Que equipamentos você tem usado?
Eu tenho as Nikons, uma D-7000, tinha uma D-800, com lentes que vão de 16mm até 500mm. Mas eu ando muito com uma canonzinha G-7 Mark II, pequeneninha, que cabe no bolso de uma camisa, faz um arquivo grande, de 20 megas, e tem uma lente que vai de 24mm a 100mm. Se for pensar, o meu trabalho todo é coberto de uma 28mm a uma 100mm. A 24mm é 1.8. E a 100mm dela é 2.8. Aguenta um ISO alto. Então, hoje em dia, está me resolvendo para fazer a fotografia que eu gosto. Tem ainda a vantagem de não chamar a atenção de ladrão. De repente, o cara olha e pensa, “isso ai não vale porra nenhuma, é máquina de amador. Deixa o cara sossegado”. Outro aspeto são os seguranças nos lugares, nos shoppings, em lojas. Se você tirar uma Nikon, o cara vai dizer que não pode. Com a maquininha, as vezes o cara chega, eu digo que sou turista, que estou conhecendo a cidade de São Paulo. Então, isso facilitou demais. Vou usando equipamentos pequenos, mas fazendo coisas nesse estilo que você viu.

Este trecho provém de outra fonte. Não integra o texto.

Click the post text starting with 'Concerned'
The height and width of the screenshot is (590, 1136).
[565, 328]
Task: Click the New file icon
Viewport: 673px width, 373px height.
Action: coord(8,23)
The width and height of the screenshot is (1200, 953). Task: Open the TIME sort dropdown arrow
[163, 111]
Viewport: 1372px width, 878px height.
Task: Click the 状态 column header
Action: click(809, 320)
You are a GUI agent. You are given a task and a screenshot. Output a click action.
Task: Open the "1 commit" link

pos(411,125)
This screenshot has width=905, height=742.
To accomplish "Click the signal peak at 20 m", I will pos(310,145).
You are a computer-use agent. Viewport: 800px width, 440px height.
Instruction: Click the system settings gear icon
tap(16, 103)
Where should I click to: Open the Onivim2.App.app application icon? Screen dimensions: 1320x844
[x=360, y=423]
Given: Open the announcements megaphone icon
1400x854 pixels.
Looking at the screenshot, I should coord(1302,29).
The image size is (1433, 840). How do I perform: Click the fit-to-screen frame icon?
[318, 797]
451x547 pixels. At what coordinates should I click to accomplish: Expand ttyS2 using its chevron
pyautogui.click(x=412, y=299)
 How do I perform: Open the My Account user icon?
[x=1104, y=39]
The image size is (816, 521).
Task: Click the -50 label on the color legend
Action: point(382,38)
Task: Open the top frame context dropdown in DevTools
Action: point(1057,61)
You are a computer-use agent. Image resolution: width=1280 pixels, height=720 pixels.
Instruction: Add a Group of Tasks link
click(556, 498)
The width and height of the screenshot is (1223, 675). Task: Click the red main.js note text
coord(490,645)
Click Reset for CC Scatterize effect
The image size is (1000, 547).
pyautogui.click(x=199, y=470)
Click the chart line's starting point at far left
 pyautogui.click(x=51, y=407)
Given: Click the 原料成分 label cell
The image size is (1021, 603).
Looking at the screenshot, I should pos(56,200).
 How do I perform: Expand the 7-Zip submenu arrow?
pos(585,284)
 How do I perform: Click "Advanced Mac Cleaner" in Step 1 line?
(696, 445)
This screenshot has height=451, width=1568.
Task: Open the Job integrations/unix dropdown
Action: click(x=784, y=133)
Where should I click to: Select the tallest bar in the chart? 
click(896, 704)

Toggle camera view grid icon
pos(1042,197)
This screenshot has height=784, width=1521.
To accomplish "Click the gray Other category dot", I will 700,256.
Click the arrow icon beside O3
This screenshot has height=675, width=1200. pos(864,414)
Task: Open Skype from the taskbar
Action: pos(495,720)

Que temas te interessam mais hoje?
Os temas sociais. A questão do menor, eu acompanho e tenho um trabalho grande. Menores abandonados em cidades, menores marginais nas cidades, menores trabalhando em canaviais e outras coisas pesadas, menores trabalhando na Amazônia. Na minha parte P&B de Serra Pelada, que é mais forte que essa colorida, tem crianças e trabalho. A questão de habitação, transporte, segurança e trabalho, são os grandes temas. O meu olho vai estar sempre voltado para isso. A educação, a criança e a educação. Habitação. Como essas pessoas estão vivendo. O trabalho, transporte e saúde. Praticamente, esses cinco itens, me ocuparam quando eu comecei no jornalismo há 50 anos atrás, praticamente, e continuam sendo de meu interesse até hoje.
Você acompanha novos fotógrafos? Tem algum trabalho que te chamou a atenção recentemente?
Mais ou menos. O trabalho do Mauricio Lima, prêmio Pulitzer, é impressionante. Tem alguns caras novos. Posso até errar o nome. Felipe Dana, é um cara novo. Tem um cara novo, no Foto Brasilis, chamado Levi Bianco. O Vitor Drago. São uns caras que, para onde eles apontam a câmera, vêm coisas que surpreendem. Acho que é ai que você vê quando o cara é bom fotógrafo, que tem talento. Desses que eu citei, o Mauricio Lima é o mais velho. Mas os outros são bem novos.